Reputation: 21
I'm trying to scrape the following website for MLB draft data:
https://www.baseballamerica.com/draft-history/mlb-draft-database/#/
The issue is that I can't seem to find the correct class to input into rvest::html_nodes() in order to isolate the table. Using Chrome's "Inspect" tool, I've tried each of the classes that would seemingly identify the table:
library(tidyverse)
library(rvest)
url <- "https://www.baseballamerica.com/draft-history/mlb-draft-database/#/"
url %>%
read_html() %>%
html_nodes("table-container")
I've also tried "search-table draft-search-table", but I keep getting the same results: "{xml_nodeset (0)}". Any help would be greatly, greatly appreciated!
Upvotes: 2
Views: 128
Reputation: 84465
Content is loaded dynamically from an API call returning json. You can use httr POST request to the API for the info
library(httr)
headers = c('Content-Type'='application/json')

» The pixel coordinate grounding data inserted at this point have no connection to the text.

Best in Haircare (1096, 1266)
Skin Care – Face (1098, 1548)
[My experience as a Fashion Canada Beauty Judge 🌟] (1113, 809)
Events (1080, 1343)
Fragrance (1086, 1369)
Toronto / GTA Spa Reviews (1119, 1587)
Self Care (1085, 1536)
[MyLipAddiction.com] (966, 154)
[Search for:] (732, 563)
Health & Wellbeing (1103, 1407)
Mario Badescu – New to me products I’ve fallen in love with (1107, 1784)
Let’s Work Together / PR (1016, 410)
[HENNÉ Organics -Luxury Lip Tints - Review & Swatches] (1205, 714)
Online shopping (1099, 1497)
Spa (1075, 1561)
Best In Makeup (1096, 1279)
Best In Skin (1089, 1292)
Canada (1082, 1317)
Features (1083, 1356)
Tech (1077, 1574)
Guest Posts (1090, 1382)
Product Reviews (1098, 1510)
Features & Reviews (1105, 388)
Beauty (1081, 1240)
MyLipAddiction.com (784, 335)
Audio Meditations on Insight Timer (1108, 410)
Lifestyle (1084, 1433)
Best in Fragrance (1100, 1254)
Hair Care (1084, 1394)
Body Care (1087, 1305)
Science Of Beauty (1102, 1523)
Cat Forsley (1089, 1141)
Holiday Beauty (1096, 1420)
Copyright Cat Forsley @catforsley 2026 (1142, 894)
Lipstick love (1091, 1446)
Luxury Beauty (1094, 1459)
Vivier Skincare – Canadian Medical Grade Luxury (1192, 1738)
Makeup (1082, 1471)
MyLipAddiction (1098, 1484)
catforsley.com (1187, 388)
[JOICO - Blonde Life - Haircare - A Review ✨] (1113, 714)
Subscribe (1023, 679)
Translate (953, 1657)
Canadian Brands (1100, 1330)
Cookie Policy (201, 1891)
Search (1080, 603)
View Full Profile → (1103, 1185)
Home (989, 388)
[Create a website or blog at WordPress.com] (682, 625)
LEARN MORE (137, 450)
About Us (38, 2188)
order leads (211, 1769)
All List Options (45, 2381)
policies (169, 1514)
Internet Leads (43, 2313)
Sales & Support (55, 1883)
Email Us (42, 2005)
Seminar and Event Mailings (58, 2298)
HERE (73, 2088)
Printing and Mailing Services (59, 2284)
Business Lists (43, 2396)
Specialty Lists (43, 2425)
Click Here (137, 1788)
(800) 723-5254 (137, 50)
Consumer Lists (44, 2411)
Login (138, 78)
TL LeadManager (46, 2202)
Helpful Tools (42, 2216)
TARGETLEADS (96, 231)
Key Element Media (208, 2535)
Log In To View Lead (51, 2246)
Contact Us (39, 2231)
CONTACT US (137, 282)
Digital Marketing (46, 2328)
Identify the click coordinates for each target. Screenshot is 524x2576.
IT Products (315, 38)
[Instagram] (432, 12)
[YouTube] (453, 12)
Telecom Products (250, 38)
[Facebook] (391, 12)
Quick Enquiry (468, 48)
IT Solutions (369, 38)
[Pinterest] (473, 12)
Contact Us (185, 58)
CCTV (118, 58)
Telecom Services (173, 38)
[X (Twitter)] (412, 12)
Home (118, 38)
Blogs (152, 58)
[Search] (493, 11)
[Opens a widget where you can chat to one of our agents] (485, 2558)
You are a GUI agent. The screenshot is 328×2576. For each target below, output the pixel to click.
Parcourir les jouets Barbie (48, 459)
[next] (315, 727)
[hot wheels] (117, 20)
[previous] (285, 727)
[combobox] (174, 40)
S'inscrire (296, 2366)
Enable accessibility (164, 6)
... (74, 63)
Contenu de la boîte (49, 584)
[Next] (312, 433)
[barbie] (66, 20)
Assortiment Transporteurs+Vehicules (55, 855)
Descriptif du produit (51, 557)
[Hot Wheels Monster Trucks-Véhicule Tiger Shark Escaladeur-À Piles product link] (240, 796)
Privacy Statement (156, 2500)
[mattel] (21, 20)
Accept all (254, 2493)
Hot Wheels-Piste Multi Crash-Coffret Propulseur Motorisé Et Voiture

data='{"SigningBonusMin":"0","SigningBonusMax":"0","Year":"2019","Round":"1","TeamId":"0","FourYearSchoolType":"false","JuniorCollegeType":"false","HighSchoolType":"false","OtherSchoolType":"false","OverallNumber":"0","pageId":"1","paid":"false"}'
r <- content(httr::POST(url = 'https://www.baseballamerica.com/umbraco/api/draftdatabaseapi/advancedsearch', httr::add_headers(.headers=headers), body = data, encode = "json"))$Results
print(r)
Upvotes: 2